| Subject: | POE_TRACE_* and tainted mode |
Hello,
I ran into this while implementing a POE-based application:
Setting a POE_TRACE variable is incompatible with programs using tainted mode. To
reproduce::
$ cat poe.pl
#!/usr/bin/perl -T
use POE;
$ perl -T poe.pl
(OK)
$ POE_TRACE_EVENTS=1 perl -T poe.pl
*
* POE can't use POE::Loop::Select:
* Insecure dependency in require while running with -T switch at
/usr/share/perl5/POE/Loop/Select.pm line 6.
BEGIN failed--compilation aborted at /usr/share/perl5/POE/Loop/Select.pm line 6.

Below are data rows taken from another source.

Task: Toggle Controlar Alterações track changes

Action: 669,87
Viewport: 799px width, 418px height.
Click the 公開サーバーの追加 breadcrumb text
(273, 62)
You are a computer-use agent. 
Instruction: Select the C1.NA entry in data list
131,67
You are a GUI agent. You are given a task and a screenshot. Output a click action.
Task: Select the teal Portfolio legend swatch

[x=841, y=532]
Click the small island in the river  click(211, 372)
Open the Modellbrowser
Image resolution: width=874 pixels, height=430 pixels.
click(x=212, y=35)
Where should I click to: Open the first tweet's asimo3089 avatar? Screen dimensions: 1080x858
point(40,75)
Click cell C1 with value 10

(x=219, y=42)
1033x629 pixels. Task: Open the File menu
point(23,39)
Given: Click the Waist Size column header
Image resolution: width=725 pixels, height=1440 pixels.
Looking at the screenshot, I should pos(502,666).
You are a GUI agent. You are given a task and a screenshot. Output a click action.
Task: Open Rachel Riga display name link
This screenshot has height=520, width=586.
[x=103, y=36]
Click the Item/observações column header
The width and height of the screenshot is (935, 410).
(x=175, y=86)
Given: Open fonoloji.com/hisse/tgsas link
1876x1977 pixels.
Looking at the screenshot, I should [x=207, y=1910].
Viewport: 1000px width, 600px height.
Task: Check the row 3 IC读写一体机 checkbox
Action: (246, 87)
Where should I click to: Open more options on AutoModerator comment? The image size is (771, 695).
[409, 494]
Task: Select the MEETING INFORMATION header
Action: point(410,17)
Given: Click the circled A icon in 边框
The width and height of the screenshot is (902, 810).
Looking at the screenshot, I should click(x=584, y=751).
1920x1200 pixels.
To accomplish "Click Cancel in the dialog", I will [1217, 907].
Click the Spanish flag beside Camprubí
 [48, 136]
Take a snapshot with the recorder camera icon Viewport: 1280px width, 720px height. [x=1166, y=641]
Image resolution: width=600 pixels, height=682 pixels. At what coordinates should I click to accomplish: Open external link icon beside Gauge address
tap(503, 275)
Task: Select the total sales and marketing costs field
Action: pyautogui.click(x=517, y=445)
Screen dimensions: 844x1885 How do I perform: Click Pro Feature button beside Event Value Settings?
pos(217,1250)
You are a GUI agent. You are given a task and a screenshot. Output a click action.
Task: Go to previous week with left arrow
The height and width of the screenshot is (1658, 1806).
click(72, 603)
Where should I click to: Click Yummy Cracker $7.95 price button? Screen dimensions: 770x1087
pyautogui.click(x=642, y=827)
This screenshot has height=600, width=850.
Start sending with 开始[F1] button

Compilation failed in require at (eval 7) line 2.
Proposed patch:
*** Kernel.pm 2012-11-29 13:10:13.501586003 -0800
--- Kernel.pm.new 2012-11-29 13:22:54.765586002 -0800
***************
*** 355,360 ****
--- 355,363 ----
# Copy so we don't hurt our environment.
my $value = $val;
+ # Untaint
+ $value =~ /^([-\@\w.]+)$/;
+ $value = $1;
$value =~ tr['"][]d;
$value = 0 + $value if $value =~ /^\s*-?\d+(?:\.\d+)?\s*$/;